Finish the ensaymada
- In a small bowl, beat together softened butter and sugar. Spread on top of the cooled ensaymada. You can be as generous as you please but you only really need a thin layer to hold the cheese on the bread.
- Shred your cheese to your desired size. Finely grated cheese will make the ensaymada look prettier, although sometimes I prefer thicker cheese strands to have something to bite into. Sprinkle cheese generously on top until the entire surface is covered. Serve ensaymadas with Hot Tsokolate Tablea.
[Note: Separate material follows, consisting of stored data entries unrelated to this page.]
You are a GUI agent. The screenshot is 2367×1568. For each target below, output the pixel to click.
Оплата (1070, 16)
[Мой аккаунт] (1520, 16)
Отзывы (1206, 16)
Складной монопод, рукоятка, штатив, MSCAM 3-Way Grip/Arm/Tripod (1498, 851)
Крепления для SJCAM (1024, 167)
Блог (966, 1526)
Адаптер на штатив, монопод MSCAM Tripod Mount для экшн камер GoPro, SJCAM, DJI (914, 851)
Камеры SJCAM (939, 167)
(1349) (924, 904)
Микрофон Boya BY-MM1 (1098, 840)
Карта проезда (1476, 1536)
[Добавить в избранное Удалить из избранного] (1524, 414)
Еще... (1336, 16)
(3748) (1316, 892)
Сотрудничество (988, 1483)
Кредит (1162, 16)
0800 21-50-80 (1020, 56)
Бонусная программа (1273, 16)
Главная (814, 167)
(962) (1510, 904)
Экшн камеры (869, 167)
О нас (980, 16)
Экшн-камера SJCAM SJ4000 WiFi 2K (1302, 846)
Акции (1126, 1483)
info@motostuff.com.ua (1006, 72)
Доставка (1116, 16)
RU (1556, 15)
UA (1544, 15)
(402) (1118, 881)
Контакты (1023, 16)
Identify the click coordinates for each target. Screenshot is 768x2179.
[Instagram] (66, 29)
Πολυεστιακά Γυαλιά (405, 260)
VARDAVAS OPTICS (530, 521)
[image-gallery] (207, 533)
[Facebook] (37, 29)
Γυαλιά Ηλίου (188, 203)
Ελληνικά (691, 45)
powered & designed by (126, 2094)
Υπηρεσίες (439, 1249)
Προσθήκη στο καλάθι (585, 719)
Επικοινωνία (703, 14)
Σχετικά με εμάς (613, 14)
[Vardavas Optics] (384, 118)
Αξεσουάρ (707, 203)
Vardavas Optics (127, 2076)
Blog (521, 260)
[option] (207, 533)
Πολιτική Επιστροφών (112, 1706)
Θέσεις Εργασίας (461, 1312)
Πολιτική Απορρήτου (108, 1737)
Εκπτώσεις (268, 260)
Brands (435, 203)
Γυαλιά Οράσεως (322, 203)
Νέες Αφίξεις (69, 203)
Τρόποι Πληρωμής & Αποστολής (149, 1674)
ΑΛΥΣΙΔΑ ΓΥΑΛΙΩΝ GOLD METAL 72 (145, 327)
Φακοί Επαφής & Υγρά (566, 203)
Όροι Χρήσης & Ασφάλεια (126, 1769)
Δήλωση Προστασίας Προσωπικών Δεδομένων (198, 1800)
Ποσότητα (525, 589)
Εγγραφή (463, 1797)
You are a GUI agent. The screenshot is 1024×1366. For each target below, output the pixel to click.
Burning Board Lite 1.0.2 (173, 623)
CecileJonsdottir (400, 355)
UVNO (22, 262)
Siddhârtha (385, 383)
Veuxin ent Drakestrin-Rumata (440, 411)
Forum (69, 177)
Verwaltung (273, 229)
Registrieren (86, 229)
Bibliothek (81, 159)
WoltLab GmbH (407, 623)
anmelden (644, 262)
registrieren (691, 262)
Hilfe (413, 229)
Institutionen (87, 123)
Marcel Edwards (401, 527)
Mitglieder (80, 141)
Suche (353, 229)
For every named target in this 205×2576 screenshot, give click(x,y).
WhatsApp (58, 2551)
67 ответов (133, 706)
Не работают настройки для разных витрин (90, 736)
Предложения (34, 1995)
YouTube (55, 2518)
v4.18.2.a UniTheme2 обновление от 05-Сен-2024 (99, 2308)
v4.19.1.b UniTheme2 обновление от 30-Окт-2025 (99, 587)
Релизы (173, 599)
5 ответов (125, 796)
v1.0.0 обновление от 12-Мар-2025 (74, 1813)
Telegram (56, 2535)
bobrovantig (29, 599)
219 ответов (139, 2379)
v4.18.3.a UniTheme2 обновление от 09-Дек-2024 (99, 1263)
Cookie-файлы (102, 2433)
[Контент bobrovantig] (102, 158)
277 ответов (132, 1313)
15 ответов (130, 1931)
To make the Tsokolate Tablea
- In a saucepan over medium high heat, mix together water and tablea until melted and smooth. Add in milk and 1/8 cup sugar. Mix together until well combined. Taste if the drink is sweet enough or chocolatey enough to your taste and add more sugar or tablea as needed.*** Serve hot with the ensaymada as a dipping drink.